I forget why I wasn't able to do this before – I think I got stuck trying to create an .ico file.



One New Thing:Skills for the 21st Century Librarian, by Meredith Farkas (link via

I like this list – could be just the area that I work in now, but project management, technology and software evaluation, and evaluating user needs are skill requirements that tend to come up a lot. Every time a client says “Hey can I use *insert name of new technology or software* here?” you're on the road to evaluating user needs, evaulating and comparing available technology or software, and setting off on a project to implement something!
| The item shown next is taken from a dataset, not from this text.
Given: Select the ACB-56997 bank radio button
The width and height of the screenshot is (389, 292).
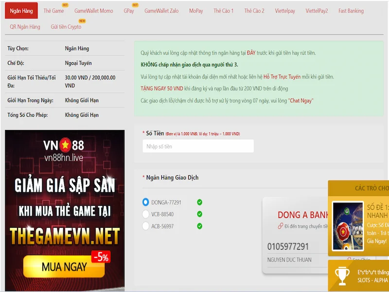Looking at the screenshot, I should click(x=145, y=226).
I decided today that my old trend of only posting amusing links on Fridays isn't going to work I'll just be random and post them as I find them. :) Recently I've come across two very catchy songs which have both come into being due to the Net Neutrality issue (this guide was produced by Google). One of these song says it all...Broadband's God Save the Internet. The other...well if you haven't heard the whole story, it's great, chase it up! Senator Ted Stevens features in the techno track A Series of Tubes.



One New Thing: Seven habits!

I've just finished reading Stephen Covey's “Seven Habits of Highly Effective People”. I realise it's not the sort of book you're supposed to read cover to cover in one sitting but I had to (because I have to take it back to the library!) and I actually found it quite easy to read and understand this way – lots of examples to make it easier to understand how the habits can actually be used in real life. I like the fact that it's not just about managing people in a workplace, that it also covers relating to friends and family- I should have read this book when I was working in childcare years ago, it might have made it easier to settle playground arguments!

I particularly like the Circle of Influence, which I've come across in other courses before; but right at this moment I'm still pondering on the bit at the very end of the book where the activites of a day are prioritised according to different management theories. I'll let you read it rather than go into detail, but (spoiler approaching) I'm still trying to determine if it's really possible or practical to organise a day so that none of the “urgent” stuff actually gets done as listed on the to-do list...? (I hope I'm right in assuming it gets harder to work this way when you have to do client support. Even in the midst of creating new was of streamlining workloads...I still have to answer my phone!)

If you're wondering why the sudden interest in reading books on management theory - I'm doing a course on Fundamentals of Leadership through work, and this was recommended reading.



One New Thing: More advanced SQL.

I saw a colleague do something with an SQL query today that I didn't know you could do: return a count(*) column for every row in a query that returns several rows.
For example, if you had a table of data on books of varying topics, you could query the number of books in each topic by using SELECT topic, count(*) and making sure you GROUP BY topic.
I've only ever used count(*) to SELECT one total count for one column, so this is a very exciting discovery for me. :)

In trying to learn more I googled around (this depth of information isn't in the w3schools SQL tutorial) and discovered this Word doc of SQL Tips. I have no idea what the context of the document is, but it's from a university website and the structure of the queries looks vaguely PeopleSoft-ish to me. If you're interested in learning SQL (or more SQL than you know already) finding pages of queries like this is a cool way to pick up how it works.



One New Thing: Budgeting and finance calculations made easy....or at least easier!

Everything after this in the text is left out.